The French destination is the latest European travel hotspot struggling to cope with a high number of visitors.

The region is known for its stunning ‘calanques,’ cliff-lined coastal inlets sheltering tiny, azure coves.

But this rugged landscape is under threat, as the traffic of thousands of tourists erodes coastal soil and threatens native vegetation.

To limit the damage, the national park is introducing a permit system.

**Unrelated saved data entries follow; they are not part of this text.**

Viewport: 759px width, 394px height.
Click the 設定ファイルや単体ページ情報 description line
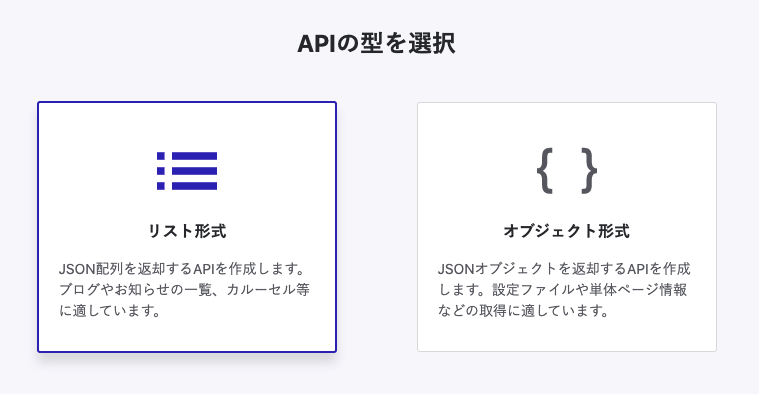(x=562, y=289)
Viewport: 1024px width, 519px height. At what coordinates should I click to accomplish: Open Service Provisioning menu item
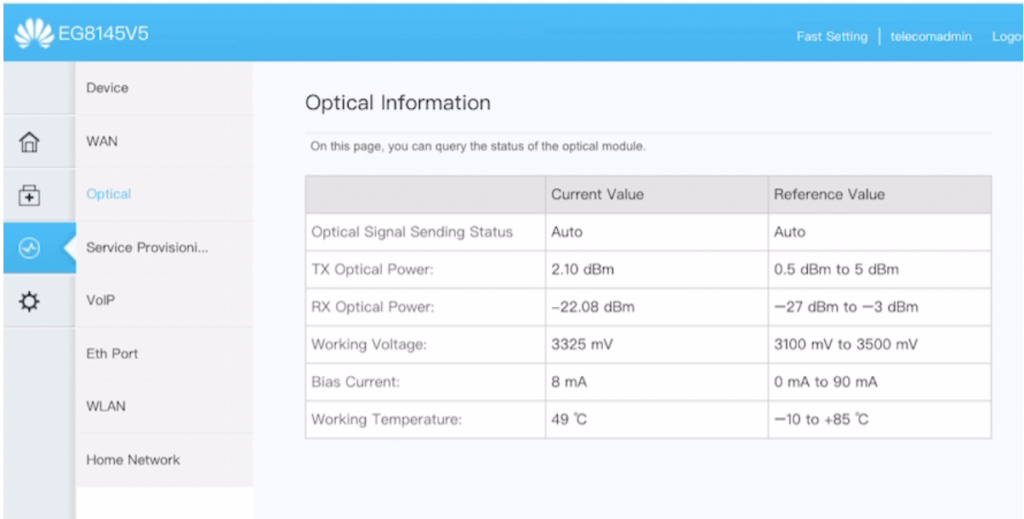(x=147, y=247)
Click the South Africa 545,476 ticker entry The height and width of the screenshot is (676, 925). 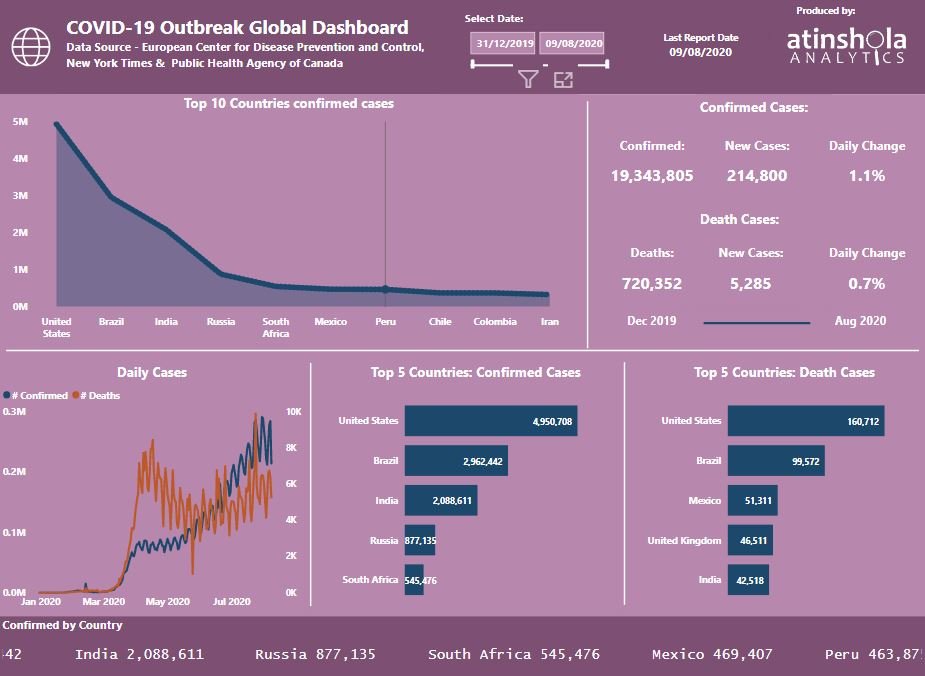514,654
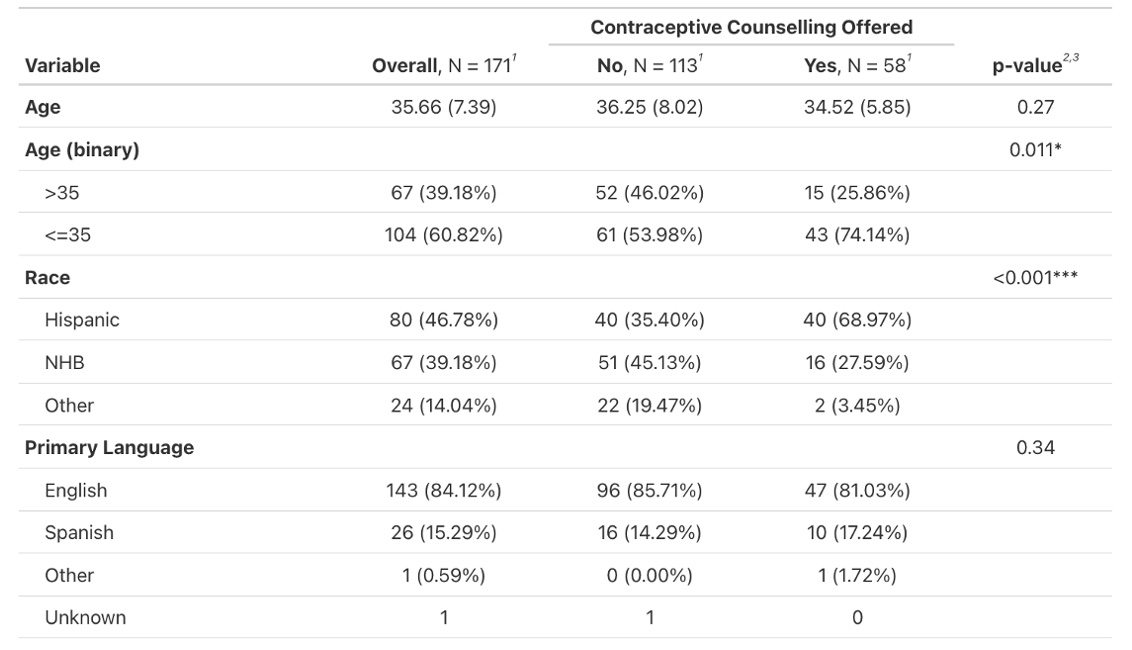1132x650 pixels.
Task: Click the "Race" group row label
Action: (47, 277)
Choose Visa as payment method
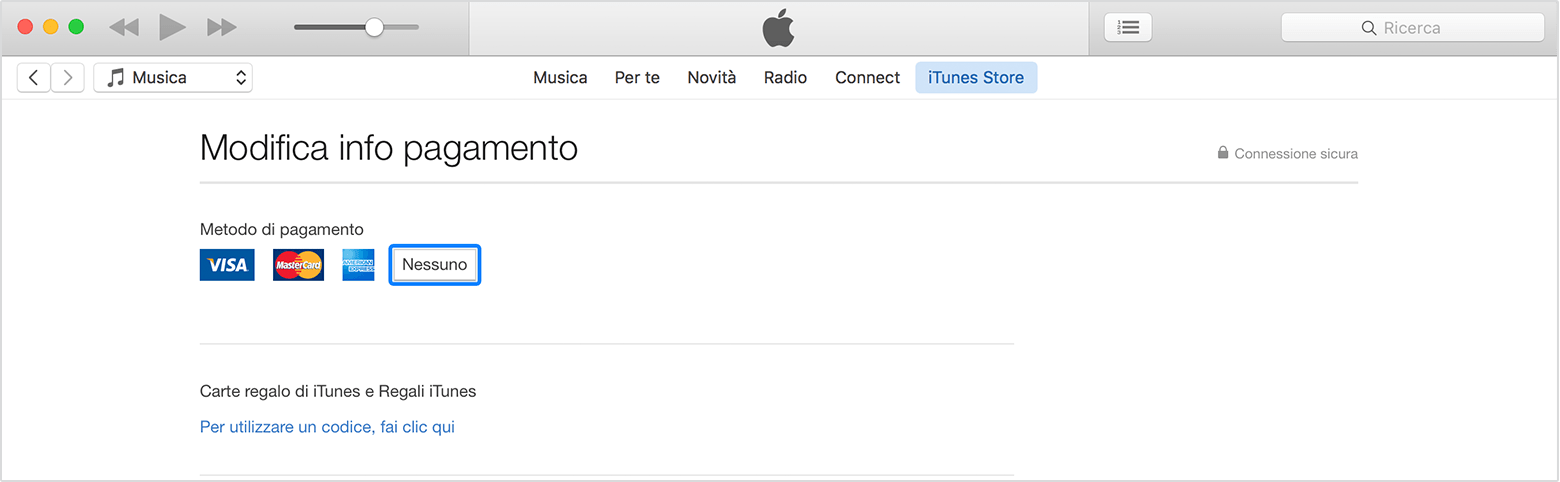The height and width of the screenshot is (482, 1560). pos(227,265)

It’s just one in a series of innovative solutions being introduced by over-subscribed European destinations as travel picks up this summer.

From cruise-ship taxes to number plate systems, here’s how Europe’s travel hotspots are coping with overtourism.

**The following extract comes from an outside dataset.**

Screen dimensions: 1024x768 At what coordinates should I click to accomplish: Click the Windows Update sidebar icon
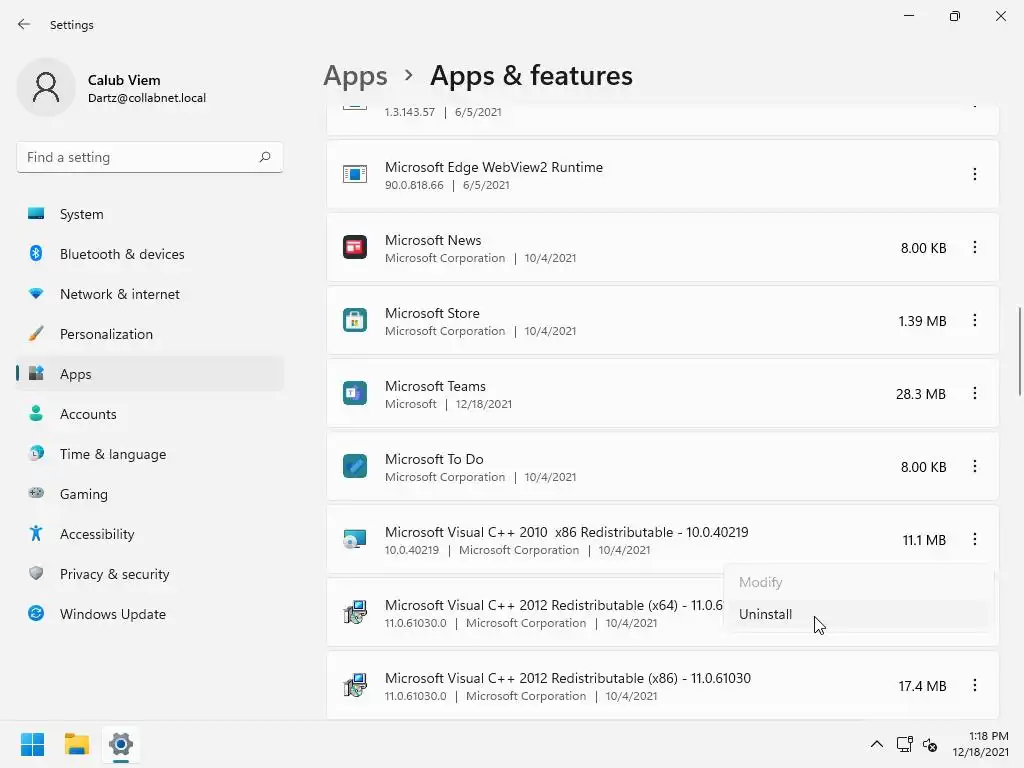[36, 614]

Marseille introduces a permit system

From the end of June to the end of August, visitors will have to apply online for a permit to access the popular Sugiton calanque and its beach.

Numbers will be capped at 400 people per day. Visitors can make reservations up to three days in advance via an online QR code system. Bookings will close at 6pm the night before a visit.

Reservations are free, but will be checked by a private security company at the site. One person can book up to eight times over the summer season.

“We’ve also marked areas to allow the regeneration of nature where the public is not allowed to enter," says Zacharie Bruyas, head of communication for the Parc national des Calanques.

“We have put a reservation system in place, to ensure that the development measures are respected.”

Amalfi coast number plate rules

Italy’s Amalfi coast is known for its turquoise coves and lofty cliffs - but also for its dangerously narrow roads and hours-long traffic queues.

A new alternate number plate restriction system hopes to change this.

During peak hours in peak season, drivers on the famous 35 kilometre stretch between Vietri sul Mare and Positano will have limited access.

If your car’s number plate ends in an odd number, you will be able to access the road on odd number days. If your number plate ends in an even number, you will be able to access the road on even number days.

This new regulation will apply from 10am to 6pm on weekends from mid-June through to the end of September 2022 as well as during the Easter Holy Week holiday. Public buses, and taxis are exempt, as are residents of the 13 towns on the stretch of road.

Spain bans excessive alcohol and football shirts

Some hotspots don’t necessarily have a problem with the number of visitors they receive - but with the way that these visitors behave.

Earlier this month, one of Majorca’s most popular party districts - Playa de Palma - banned people wearing football shirts from entering restaurants. It was part of a wider dress code designed to discourage drunken bad behaviour.


This new restriction compliments existing rules that limit so called ‘excess tourism.’ Resorts in Magaluf, Playa de Palma and San Antonio in Ibiza have banned all-you-can-drink deals, bar crawls and happy hours among other measures to curb excessive alcohol consumption.

Venice bans cruise ships

darrylbrooks / canva
A small cruise ship in Venicedarrylbrooks / canva

Venice has long suffered from a surplus of tourists. In peak season, the city of just 50,000 residents can receive up to 150,000 tourists per day.

Last year, large cruise ships were banned from docking in its port. From 2023, day-trippers will also have to pay an entry fee of up to €10 per day. This fee was due to start in June, but has now be postponed until 2023.

Overnight visitors already pay a tourism tax of €5 per night, which is included in their hotel bills.

Barcelona proposes a tax on cruises

Visitors to Barcelona are already charged a tourist levy, coughing up €3 for a stay of more than 12 hours and €1 for a stay of less than 12 hours. These costs - along with an existing €1.75 surcharge - are usually included in the price of booking cruises or hotels.


But cruise tourism is a particularly big problem for the city as Europe’s busiest cruise port. In 2019, roughly 3 million passengers disembarked in the city, with daily cruise visitor numbers exceeding 10,000 for 139 days in the year.

As traffic resumes post-COVID, authorities announced a cruise-specific tax to help curb the pollution that these giant ships bring.

The government will outline details of the new tax “in the coming weeks,” said Catalonian minister for climate action, Teresa Jordà.